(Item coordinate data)
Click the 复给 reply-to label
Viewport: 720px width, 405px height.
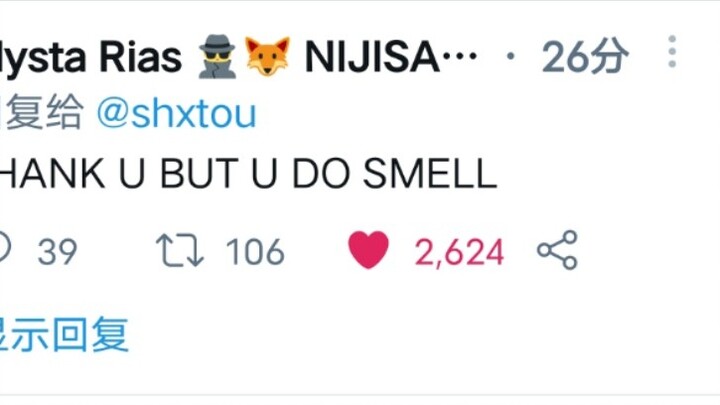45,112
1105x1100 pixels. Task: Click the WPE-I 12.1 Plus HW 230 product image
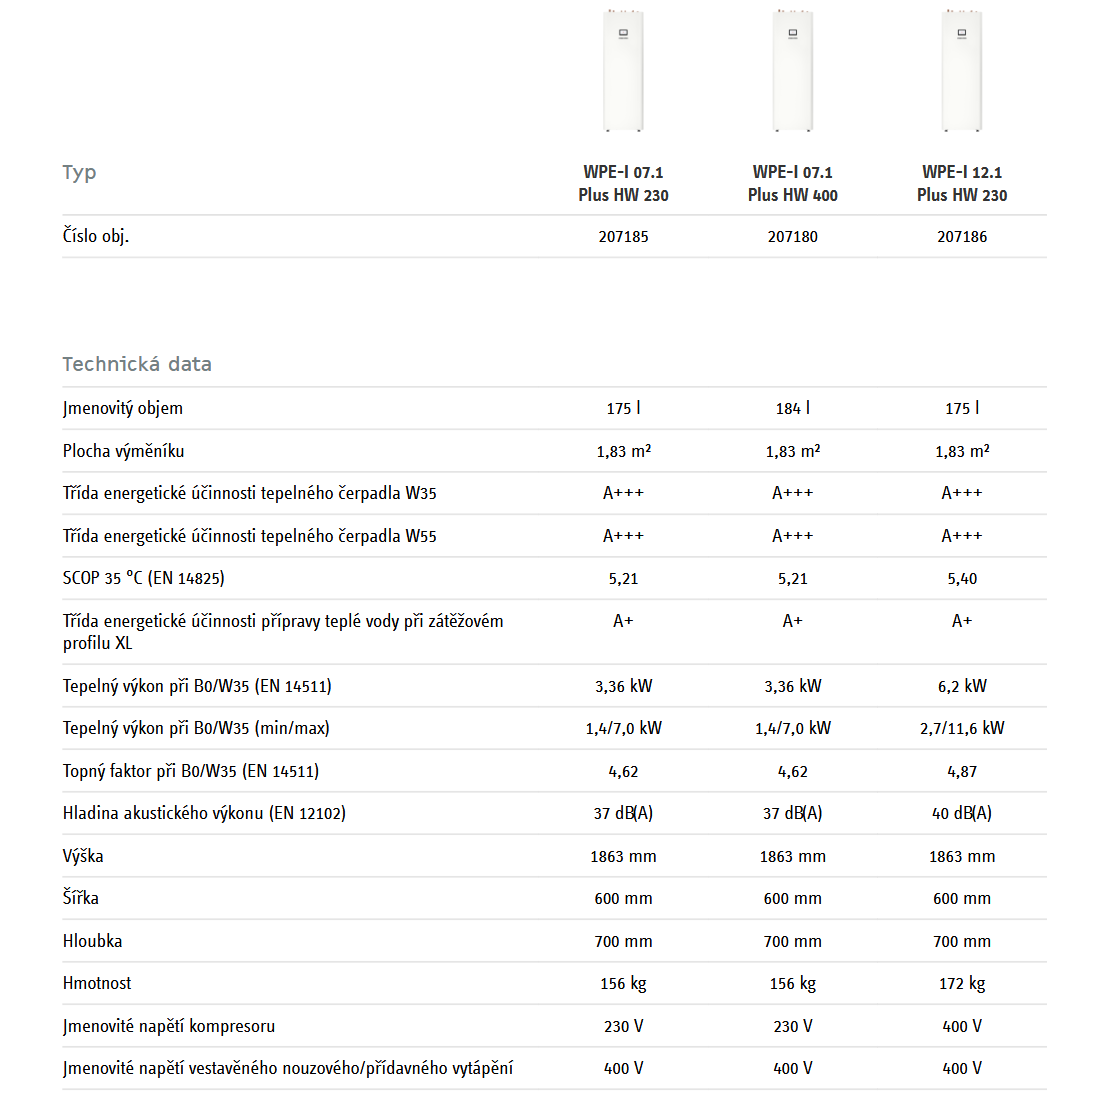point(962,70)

...

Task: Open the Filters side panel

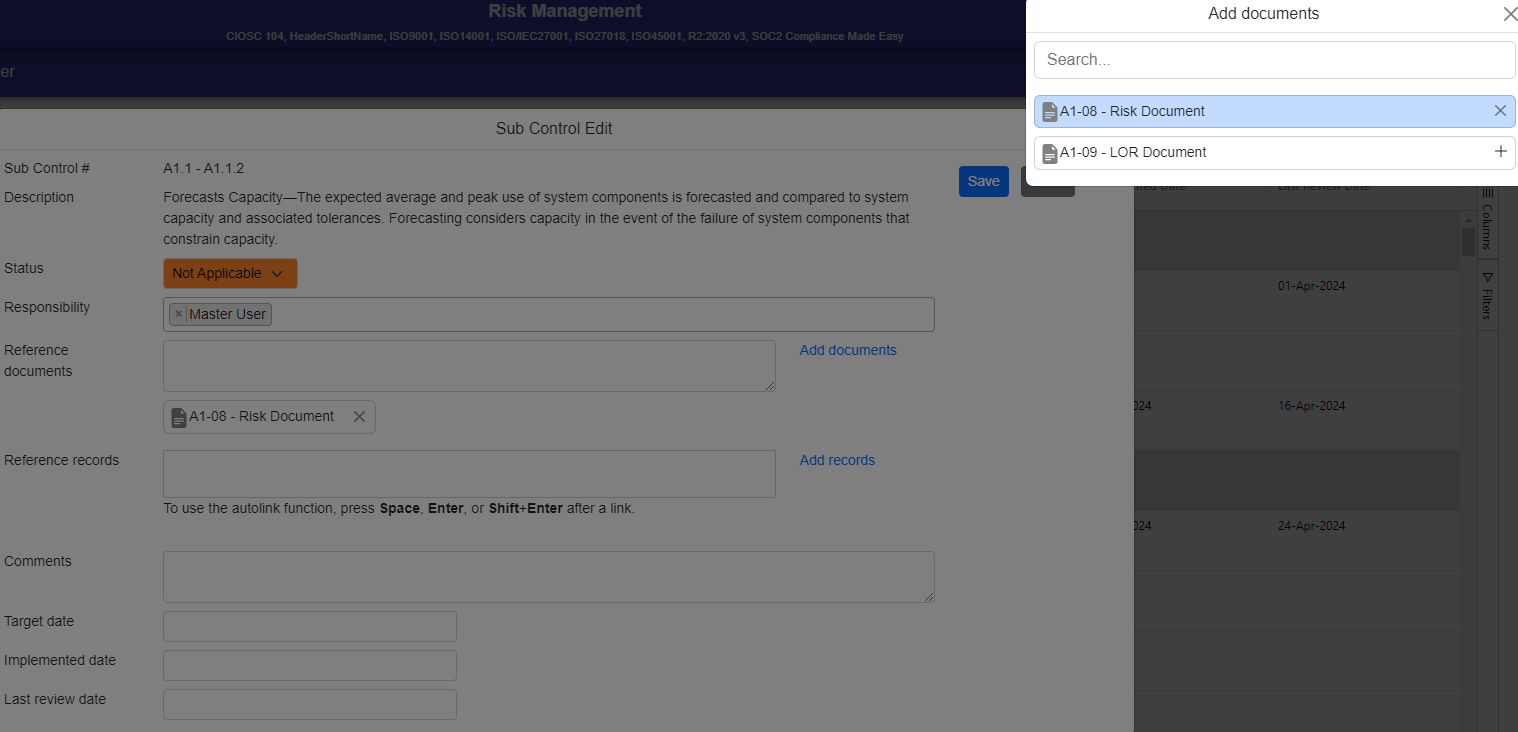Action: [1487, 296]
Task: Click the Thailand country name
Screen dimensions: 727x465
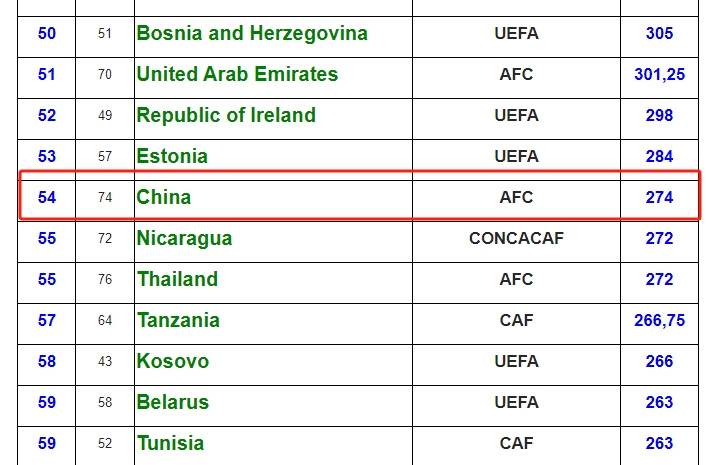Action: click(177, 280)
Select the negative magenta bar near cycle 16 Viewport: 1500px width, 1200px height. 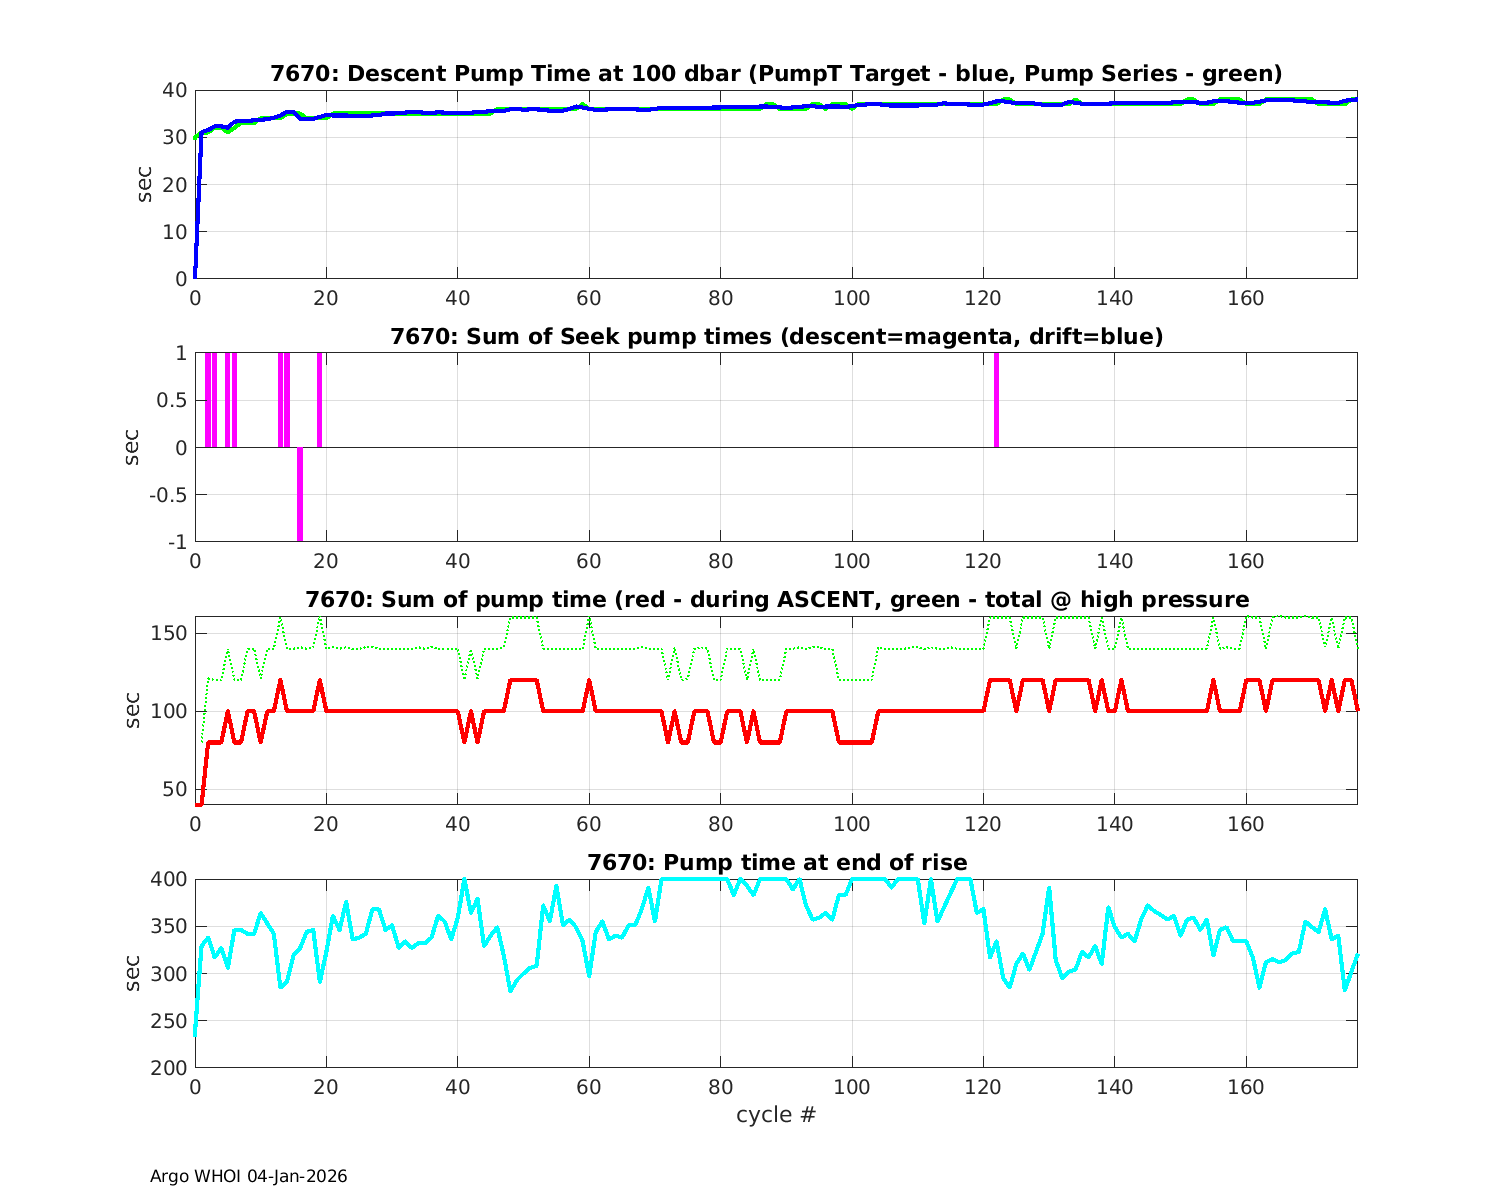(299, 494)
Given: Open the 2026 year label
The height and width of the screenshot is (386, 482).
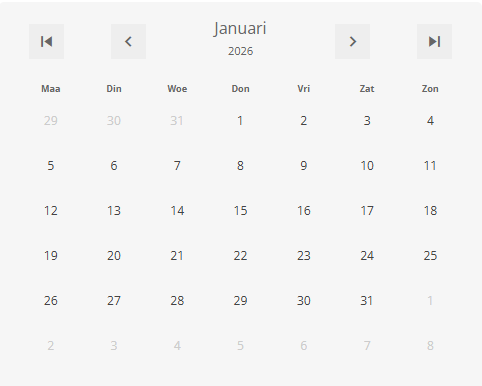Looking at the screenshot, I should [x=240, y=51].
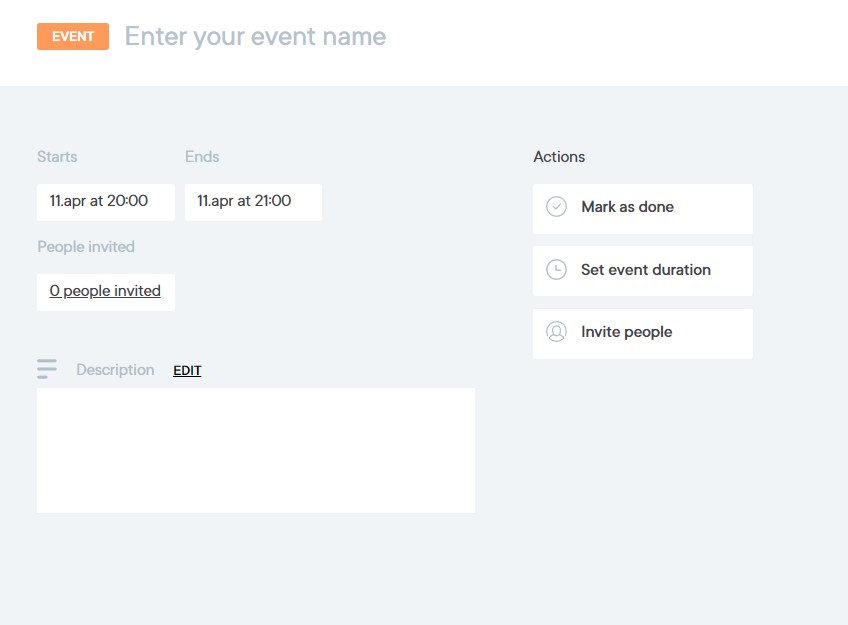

(Task objective)
Rewrite the stretch of items from the line containing "Click the 复给 reply-to label" through the line containing "point(962,70)", swapping "Click" for "Tap" and keeping everything else unchanged. Leave the pictures out of your answer.

(Full solution)
Tap the 复给 reply-to label
Viewport: 720px width, 405px height.
45,112
1105x1100 pixels. Task: Tap the WPE-I 12.1 Plus HW 230 product image
point(962,70)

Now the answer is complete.